The little room in Miami is my favorite, partly because it has vending machines and partly because it is always full of people who, like me, seem familiar with the routine of being waylaid by airport security. Most of us are cleared within minutes or hours, though the process continues to be intimidating and cold. Others are taken into still smaller rooms, where I can only imagine what happens. Maybe I should stop watching all those bad in-flight action movies.
The room at Dulles is particularly intimidating. I recently landed there before dawn, after an overnight flight, and found myself alone except for two young guys in plastic handcuffs. While they seemed nice enough, I couldn't help but wonder about the company I was keeping.
Time and time again, I've been cleared for entry into the United States. So why does my name remain on the list? Will I have to go through this for the rest of my life? In desperation, I always ask airport-security officers how my name can be removed. I've heard it all, from writing to my congressman (as if that would do any good) to filling out a form (never mind that no one has been able to produce the document or tell me where I can find it). The most honest answer came from a young, Afghan American officer at Dulles a couple of weeks ago: "There's absolutely nothing you can do."
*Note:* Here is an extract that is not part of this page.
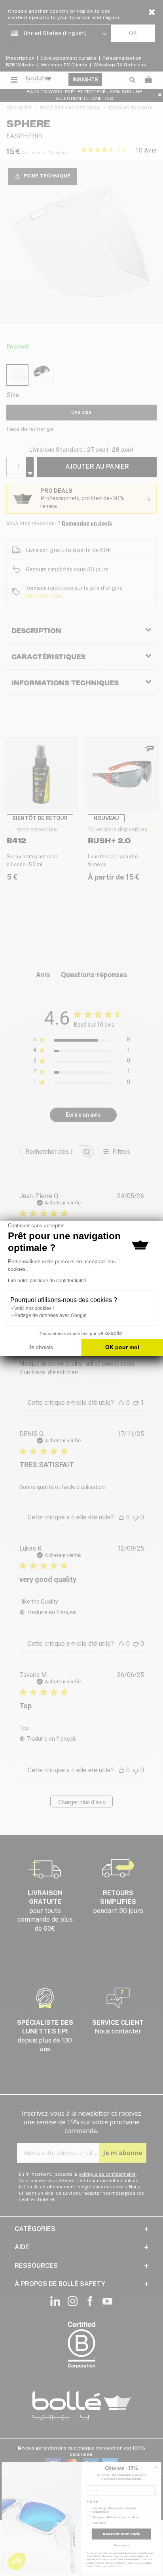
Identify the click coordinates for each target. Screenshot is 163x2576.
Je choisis (40, 1347)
It's not the countless missed connections that bother me or the fact that I have to politely decline offers from well-meaning travel companions to wait for me, because they don't know that they might be waiting for hours. It's the powerlessness of being unable to clear my name and of having to go through this humiliation over and over.
I heard rumors that the Terrorist Screening Center watch list would hit 1 million people by the end of 2008, but the TSA Web site states that the real number is actually closer to 400,000 and that there are fewer than 16,000 people on the "selectee" and "no-fly" lists used by the TSA. The site also asks, "Got Feedback?" Well, I have plenty of feedback, but I'm a little scared of the consequences of saying what I really feel.
Juan Fernando Gómez is a director in the Afghanistan and Pakistan region for Chemonics, a Washington-based international development consulting firm.